To the casual observer Jake Bugg has become an overnight sensation. Sweeping to the top of the album charts on a wave of celebrity endorsements and X Factor backlash, the singer has bugg-ered (sorry, couldn’t resist) up Simon Cowell’s X Factor domination and held Leona Lewis back from what must have seemed like a guaranteed number one. This, following the bloodied nose doled out by last Christmas’s Rage Against the Machine number one, may indicate that the tide is turning, and England has had its fill of Cowell’s vapidly cynical product. Of course, Bugg is himself signed to music industry behemoth Universal (via subsidery Mercury) and any album marketed – with a vast budget mind- as ‘real’ by a major label is on potentially sticky ground. As a result I approached Bugg’s debut with caution, but was surprised to find something quite different to the Ed Sheehan blandness or Brit School folk I expected.

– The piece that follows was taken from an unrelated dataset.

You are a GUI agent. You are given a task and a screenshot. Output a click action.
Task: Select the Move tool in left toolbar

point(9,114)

A teenager from a Northern estate, Bugg takes the themes of modern urban living that inform so much current hip hop and squeezes them through his influences, coming out with a sound that’s part pre-electric Dylan, part dour Richard Ashcroft wit and part nasal Devandra Banhart sounding whimsy.

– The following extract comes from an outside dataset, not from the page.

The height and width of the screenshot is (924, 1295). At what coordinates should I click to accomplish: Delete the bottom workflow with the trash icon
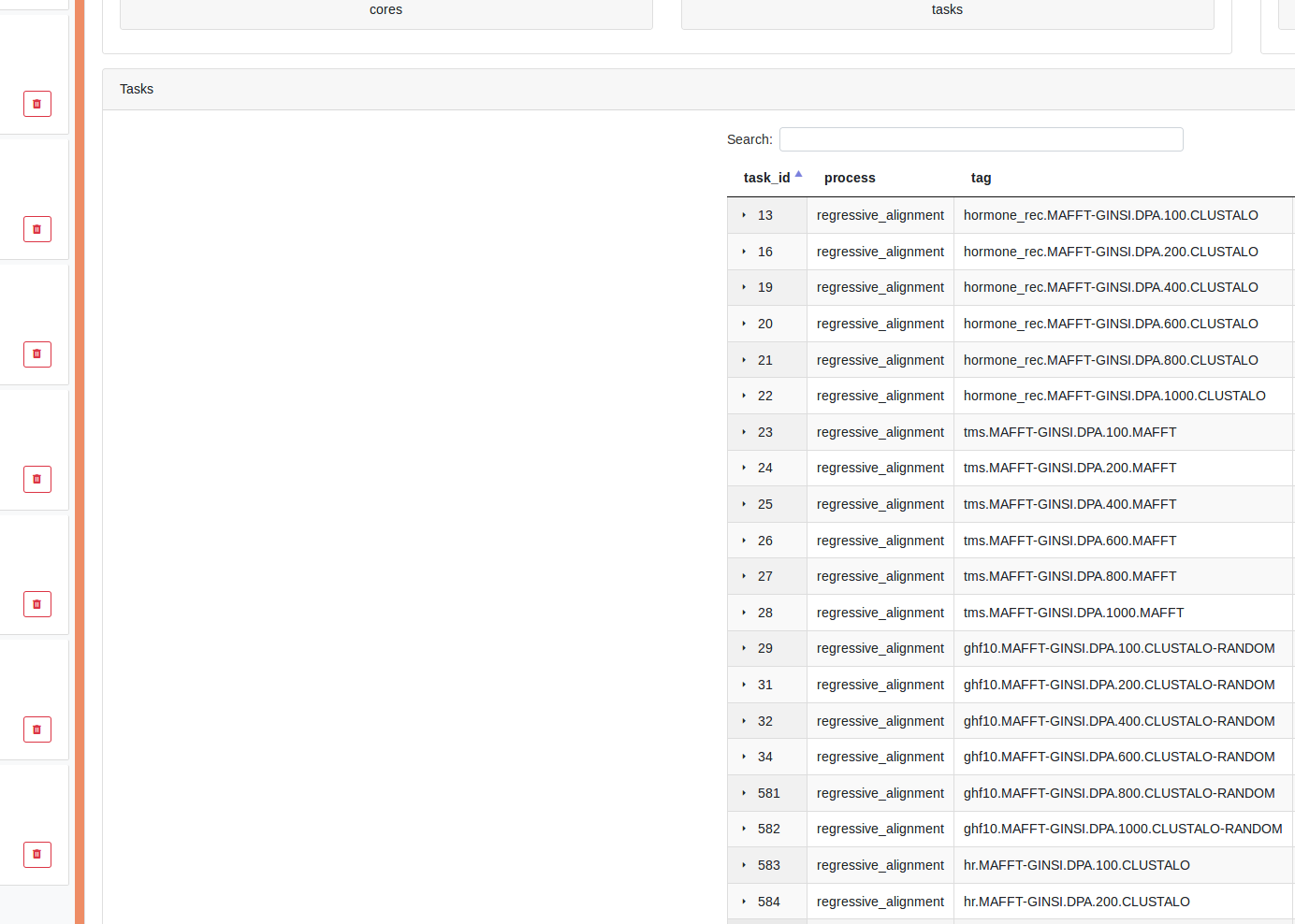point(36,855)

Right from the opener, recent single Lightning Bolt, Bugg shows a command of lyricism and songwriting that belies his years. Songs dealing with E’s, stabbings, benefits, tower blocks, teenage love and hash pipes are thrown out effortlessly, and whilst only a 19 year old would be arrogant enough to sing ‘I’ve seen it all’ as Bugg does on the track of the same name, he has the charisma to carry it off.
After a high paced opening half the album, the album winds itself down, starting with the touching love song As Simple As This, until 2 tracks later Bugg keens the Lana Del Rey style break up melodies of Broken. The dynamic of the album is deeply satisfying; using a basic acoustic guitar and a lick of harmonica and banjo here and there, Bugg conveys a breadth of emotion with a minimal amount of production trickery. This debut is a very human, very personal work, and as such it connects on a fairly universal level.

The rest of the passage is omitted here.